**PROBLEM REQUIREMENTS:** Repeat each record exactly as written, and drop any images.

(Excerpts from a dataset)
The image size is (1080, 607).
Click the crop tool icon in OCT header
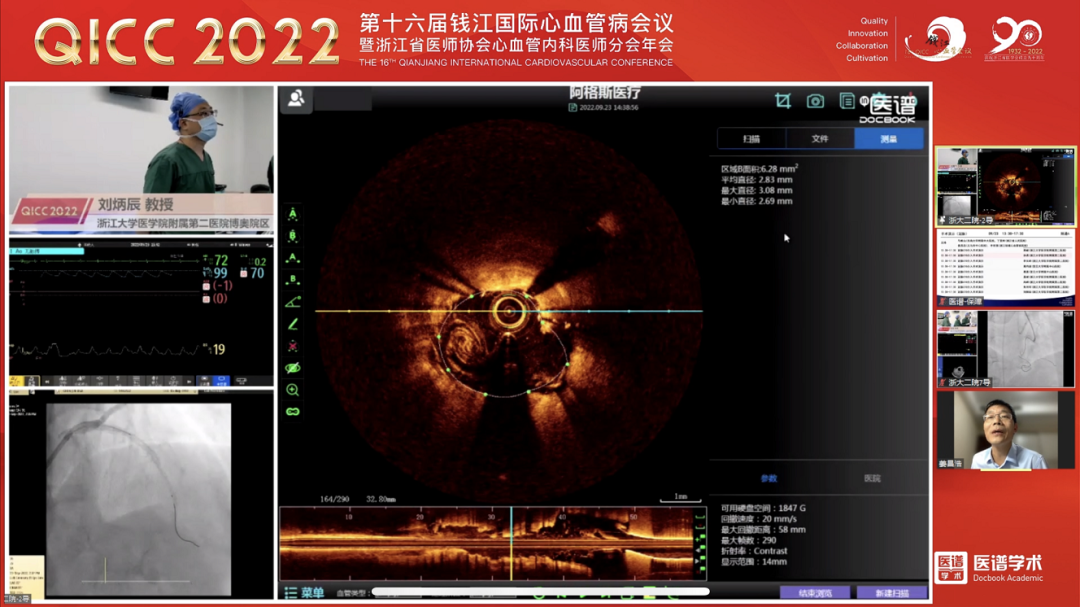click(x=783, y=101)
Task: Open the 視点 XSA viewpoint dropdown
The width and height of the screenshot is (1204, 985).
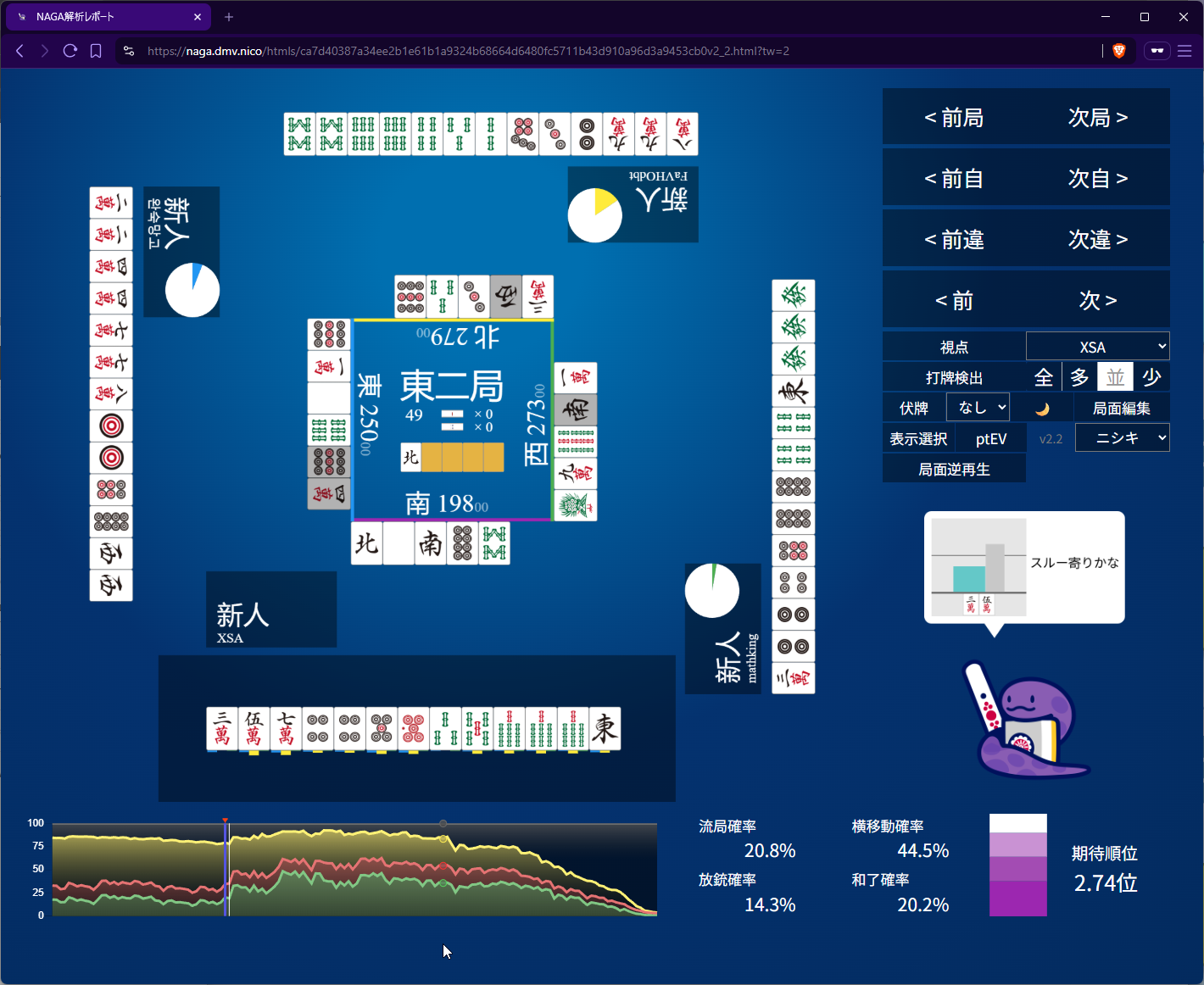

**YOUR RESPONSE:**
The image size is (1080, 607).
Click the crop tool icon in OCT header
click(x=783, y=101)
Task: Open the 視点 XSA viewpoint dropdown
The width and height of the screenshot is (1204, 985).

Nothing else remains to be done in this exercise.